DeepLcom / deepl-php

Official PHP library for the DeepL language translation API.
MIT License
202 stars 23 forks source link

Incorrect translation with xml tags #49

Closed twarkie closed 2 months ago

twarkie commented 2 months ago

Hello! I'm seeing some strange translations when using the DeepL API with xml tags. The tags are just used to map the result back to the original text.

Here's a simple Swedish string that can be used to reproduce the problem: <x key="0">Köpesumma</x>. It should translate to Purchase amount.
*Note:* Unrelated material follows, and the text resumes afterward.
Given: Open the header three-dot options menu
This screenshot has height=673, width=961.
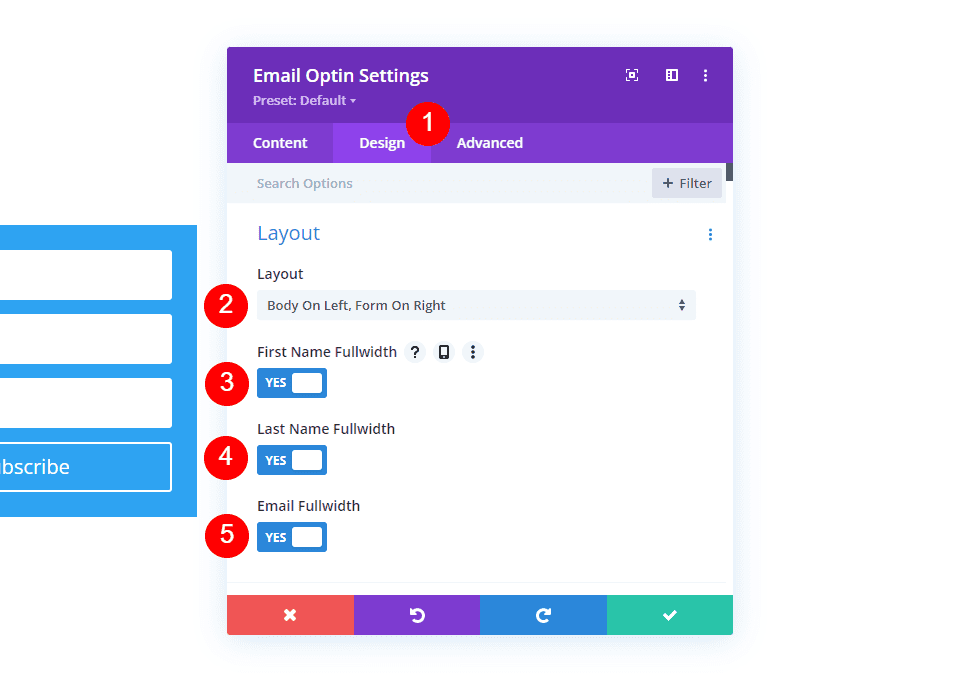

$this->client = new \DeepL\Translator(config('services.deepl.api.key'));

$translated = collect(
    $this->client->translateText(
        ['<x key="0">Köpesumma</x>'],
        'sv',
        'en-US',
        [
            TranslateTextOptions::TAG_HANDLING => 'xml',
            TranslateTextOptions::PRESERVE_FORMATTING => false,
            TranslateTextOptions::FORMALITY => 'prefer_less',
        ]
    )
)

After looking through the code I found that the following form data was generated for cURL: target_lang=en-US&source_lang=sv&formality=prefer_less&text=%3Cx+key%3D%220%22%3EKopesumma%3C%2Fx%3E&preserve_formatting=0&tag_handling=xml

And the following response was returned via the library:

{
    "translations": [
        {
            "detected_source_language": "SV",
            "text": "<x+key=\"0\">Copayment</x>"
        }
    ]
}

...which is incorrect! If I manually call the API and use JSON to post the data, it works as expected:

Input:

{
  "text": [
    "<x key=\"0\">Köpesumma</x>"
  ],
  "target_lang": "en-US",
    "source_lang": "sv",
    "formality": "prefer_less",
    "preserve_formatting": false,
    "tag_handling": "xml"
}

Response:

{
    "translations": [
        {
            "detected_source_language": "SV",
            "text": "<x key=\"0\">Purchase price</x>"
        }
    ]
}

...which is correct! I'm not sure if there is a problem with the library or if I'm using it incorrectly?

JanEbbing commented 2 months ago

Hm, if I var_dump the output of your code I get the correct result:

array(1) {
  [0]=>
  object(DeepL\TextResult)#19 (2) {
    ["text"]=>
    string(29) "<x key="0">Purchase price</x>"
    ["detectedSourceLang"]=>
    string(2) "sv"
  }
}

Looking at what you posted, the issue seems to be in your curl client: target_lang=en-US&source_lang=sv&formality=prefer_less&text=%3Cx+key%3D%220%22%3EKopesumma%3C%2Fx%3E&preserve_formatting=0&tag_handling=xml is lacking the ö in Köpesumma, and instead has an o. This should be correctly URL-encoded in HttpClientWrapper::urlEncodeWithRepeatedParams, but I'm not sure what would cause this to differ on your machine (Translating Kopesumma gives me Copayment as well). Can you install a different HTTP Client (eg Guzzle) and configure the translator to use that instead and try with that? It is described in the README.

twarkie commented 2 months ago

Very nice catch @JanEbbing! I will take a look to see why that happens. I do get different results on different machines but now I know where to look. Thanks.